Date: Thu, 10 Apr 2008 07:28:02 -0700
David Cressey wrote:
>> What's the worst thing that could happen if you get this data model >> "wrong" before you write the code?
> It's a good question. I'm going to defer to people who have written a lot
> of OO code. I hope they will answer.
Allow me: Nothing.
Firstly, the state variables in the messages sent between objects are, by definition, dynamic and transient. The data in a database is static and persistent. When OO objects share database records in their messages, the records participate in this transient. As a program grows in versions, it's natural for OO objects to change more often than database, but...

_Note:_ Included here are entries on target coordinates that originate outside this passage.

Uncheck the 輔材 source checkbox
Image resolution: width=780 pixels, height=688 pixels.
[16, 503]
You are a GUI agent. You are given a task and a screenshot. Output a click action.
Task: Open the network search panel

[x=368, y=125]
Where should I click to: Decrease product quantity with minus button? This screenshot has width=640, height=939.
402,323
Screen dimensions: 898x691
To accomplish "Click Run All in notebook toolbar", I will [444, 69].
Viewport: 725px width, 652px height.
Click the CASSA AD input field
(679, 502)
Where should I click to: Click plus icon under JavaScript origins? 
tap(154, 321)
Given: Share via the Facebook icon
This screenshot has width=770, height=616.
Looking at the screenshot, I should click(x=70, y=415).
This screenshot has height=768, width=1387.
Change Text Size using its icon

> I've seen what can go wrong, several times, where people have started with
> the "wrong" data model and have built a database. There are various flavors
> of "wrong" and various kinds of unfortunate consequences. If I had to
> summarize, at the expense of over simplifying, I would say that the data in
> the database will be less useful and more costly than it otherwise would
> have been.
These people did not make a (modest) investment in making sure they could change their database over time. Look up "Rails ActiveRecord migrations" for a good example how to do this.
> But it may be that the pitfalls in writing code and the pitfalls in building
> a database are quite different. So I look forward to reading what
> programmers have to say about this.
Write unit tests for everything you do, including the migrations, and pass them after every few edits. These techniques make the cost of a bad database negligible, if you can improve it over time, in response to new feature requests.